[Collected data]
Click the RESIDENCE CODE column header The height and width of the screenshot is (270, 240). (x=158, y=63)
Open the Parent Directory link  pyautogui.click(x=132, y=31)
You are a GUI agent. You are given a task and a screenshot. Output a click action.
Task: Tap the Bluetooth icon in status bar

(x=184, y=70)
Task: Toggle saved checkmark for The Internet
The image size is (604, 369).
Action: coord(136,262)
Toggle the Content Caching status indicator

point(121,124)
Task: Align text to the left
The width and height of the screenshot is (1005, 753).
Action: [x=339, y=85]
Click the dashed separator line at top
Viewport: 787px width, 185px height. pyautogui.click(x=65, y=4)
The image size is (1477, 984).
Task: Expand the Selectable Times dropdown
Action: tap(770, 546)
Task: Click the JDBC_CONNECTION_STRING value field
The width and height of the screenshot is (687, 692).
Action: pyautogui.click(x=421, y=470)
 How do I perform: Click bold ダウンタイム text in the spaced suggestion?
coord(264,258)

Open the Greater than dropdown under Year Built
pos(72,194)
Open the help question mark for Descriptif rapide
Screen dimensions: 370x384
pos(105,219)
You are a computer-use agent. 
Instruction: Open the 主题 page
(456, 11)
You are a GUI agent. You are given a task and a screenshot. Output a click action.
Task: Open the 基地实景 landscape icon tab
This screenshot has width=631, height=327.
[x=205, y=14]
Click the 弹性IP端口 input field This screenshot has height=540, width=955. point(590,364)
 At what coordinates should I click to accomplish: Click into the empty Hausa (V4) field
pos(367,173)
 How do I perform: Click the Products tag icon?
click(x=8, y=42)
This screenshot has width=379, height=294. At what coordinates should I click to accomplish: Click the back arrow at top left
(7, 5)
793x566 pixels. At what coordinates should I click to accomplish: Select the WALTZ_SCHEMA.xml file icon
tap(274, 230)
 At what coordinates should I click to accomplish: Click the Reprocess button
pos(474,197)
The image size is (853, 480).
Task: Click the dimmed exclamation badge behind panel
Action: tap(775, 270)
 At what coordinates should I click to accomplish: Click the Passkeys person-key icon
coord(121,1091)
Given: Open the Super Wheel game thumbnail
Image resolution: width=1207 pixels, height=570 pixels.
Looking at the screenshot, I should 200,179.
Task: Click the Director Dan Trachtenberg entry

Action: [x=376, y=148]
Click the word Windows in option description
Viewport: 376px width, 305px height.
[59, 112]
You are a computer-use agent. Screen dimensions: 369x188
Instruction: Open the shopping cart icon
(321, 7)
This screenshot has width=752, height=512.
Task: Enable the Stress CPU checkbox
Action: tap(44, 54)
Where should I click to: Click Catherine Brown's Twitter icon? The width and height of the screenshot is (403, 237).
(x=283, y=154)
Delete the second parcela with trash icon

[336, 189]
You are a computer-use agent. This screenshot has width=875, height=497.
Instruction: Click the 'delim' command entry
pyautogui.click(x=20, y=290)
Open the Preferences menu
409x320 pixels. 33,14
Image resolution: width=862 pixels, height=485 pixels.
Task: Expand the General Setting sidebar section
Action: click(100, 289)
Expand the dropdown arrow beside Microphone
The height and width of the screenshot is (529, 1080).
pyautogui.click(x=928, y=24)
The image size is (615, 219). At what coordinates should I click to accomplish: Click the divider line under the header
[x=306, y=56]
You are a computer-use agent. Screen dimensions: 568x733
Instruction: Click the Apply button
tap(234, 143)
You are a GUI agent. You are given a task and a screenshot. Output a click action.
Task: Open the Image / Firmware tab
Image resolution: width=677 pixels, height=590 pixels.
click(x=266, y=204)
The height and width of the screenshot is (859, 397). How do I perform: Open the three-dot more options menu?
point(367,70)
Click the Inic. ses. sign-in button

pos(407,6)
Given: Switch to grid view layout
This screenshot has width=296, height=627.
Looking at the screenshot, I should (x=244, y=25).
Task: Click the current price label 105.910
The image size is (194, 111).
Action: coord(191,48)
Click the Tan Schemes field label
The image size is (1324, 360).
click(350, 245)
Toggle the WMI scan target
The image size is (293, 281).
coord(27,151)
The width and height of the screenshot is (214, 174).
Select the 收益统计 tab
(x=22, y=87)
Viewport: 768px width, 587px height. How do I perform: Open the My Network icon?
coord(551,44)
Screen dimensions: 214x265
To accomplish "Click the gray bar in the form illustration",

(WHAT IS BEING ASKED):
Transcribe all records exactly as written.

(SOLVED EXERCISE):
Click the RESIDENCE CODE column header The height and width of the screenshot is (270, 240). (x=158, y=63)
Open the Parent Directory link  pyautogui.click(x=132, y=31)
You are a GUI agent. You are given a task and a screenshot. Output a click action.
Task: Tap the Bluetooth icon in status bar

(x=184, y=70)
Task: Toggle saved checkmark for The Internet
The image size is (604, 369).
Action: coord(136,262)
Toggle the Content Caching status indicator

point(121,124)
Task: Align text to the left
The width and height of the screenshot is (1005, 753).
Action: [x=339, y=85]
Click the dashed separator line at top
Viewport: 787px width, 185px height. pyautogui.click(x=65, y=4)
The image size is (1477, 984).
Task: Expand the Selectable Times dropdown
Action: tap(770, 546)
Task: Click the JDBC_CONNECTION_STRING value field
The width and height of the screenshot is (687, 692).
Action: pyautogui.click(x=421, y=470)
 How do I perform: Click bold ダウンタイム text in the spaced suggestion?
coord(264,258)

Open the Greater than dropdown under Year Built
pos(72,194)
Open the help question mark for Descriptif rapide
Screen dimensions: 370x384
pos(105,219)
You are a computer-use agent. 
Instruction: Open the 主题 page
(456, 11)
You are a GUI agent. You are given a task and a screenshot. Output a click action.
Task: Open the 基地实景 landscape icon tab
This screenshot has width=631, height=327.
[x=205, y=14]
Click the 弹性IP端口 input field This screenshot has height=540, width=955. point(590,364)
 At what coordinates should I click to accomplish: Click into the empty Hausa (V4) field
pos(367,173)
 How do I perform: Click the Products tag icon?
click(x=8, y=42)
This screenshot has width=379, height=294. At what coordinates should I click to accomplish: Click the back arrow at top left
(7, 5)
793x566 pixels. At what coordinates should I click to accomplish: Select the WALTZ_SCHEMA.xml file icon
tap(274, 230)
 At what coordinates should I click to accomplish: Click the Reprocess button
pos(474,197)
The image size is (853, 480).
Task: Click the dimmed exclamation badge behind panel
Action: tap(775, 270)
 At what coordinates should I click to accomplish: Click the Passkeys person-key icon
coord(121,1091)
Given: Open the Super Wheel game thumbnail
Image resolution: width=1207 pixels, height=570 pixels.
Looking at the screenshot, I should 200,179.
Task: Click the Director Dan Trachtenberg entry

Action: [x=376, y=148]
Click the word Windows in option description
Viewport: 376px width, 305px height.
[59, 112]
You are a computer-use agent. Screen dimensions: 369x188
Instruction: Open the shopping cart icon
(321, 7)
This screenshot has width=752, height=512.
Task: Enable the Stress CPU checkbox
Action: tap(44, 54)
Where should I click to: Click Catherine Brown's Twitter icon? The width and height of the screenshot is (403, 237).
(x=283, y=154)
Delete the second parcela with trash icon

[336, 189]
You are a computer-use agent. This screenshot has width=875, height=497.
Instruction: Click the 'delim' command entry
pyautogui.click(x=20, y=290)
Open the Preferences menu
409x320 pixels. 33,14
Image resolution: width=862 pixels, height=485 pixels.
Task: Expand the General Setting sidebar section
Action: click(100, 289)
Expand the dropdown arrow beside Microphone
The height and width of the screenshot is (529, 1080).
pyautogui.click(x=928, y=24)
The image size is (615, 219). At what coordinates should I click to accomplish: Click the divider line under the header
[x=306, y=56]
You are a computer-use agent. Screen dimensions: 568x733
Instruction: Click the Apply button
tap(234, 143)
You are a GUI agent. You are given a task and a screenshot. Output a click action.
Task: Open the Image / Firmware tab
Image resolution: width=677 pixels, height=590 pixels.
click(x=266, y=204)
The height and width of the screenshot is (859, 397). How do I perform: Open the three-dot more options menu?
point(367,70)
Click the Inic. ses. sign-in button

pos(407,6)
Given: Switch to grid view layout
This screenshot has width=296, height=627.
Looking at the screenshot, I should (x=244, y=25).
Task: Click the current price label 105.910
The image size is (194, 111).
Action: coord(191,48)
Click the Tan Schemes field label
The image size is (1324, 360).
click(350, 245)
Toggle the WMI scan target
The image size is (293, 281).
coord(27,151)
The width and height of the screenshot is (214, 174).
Select the 收益统计 tab
(x=22, y=87)
Viewport: 768px width, 587px height. How do I perform: Open the My Network icon?
coord(551,44)
Screen dimensions: 214x265
To accomplish "Click the gray bar in the form illustration",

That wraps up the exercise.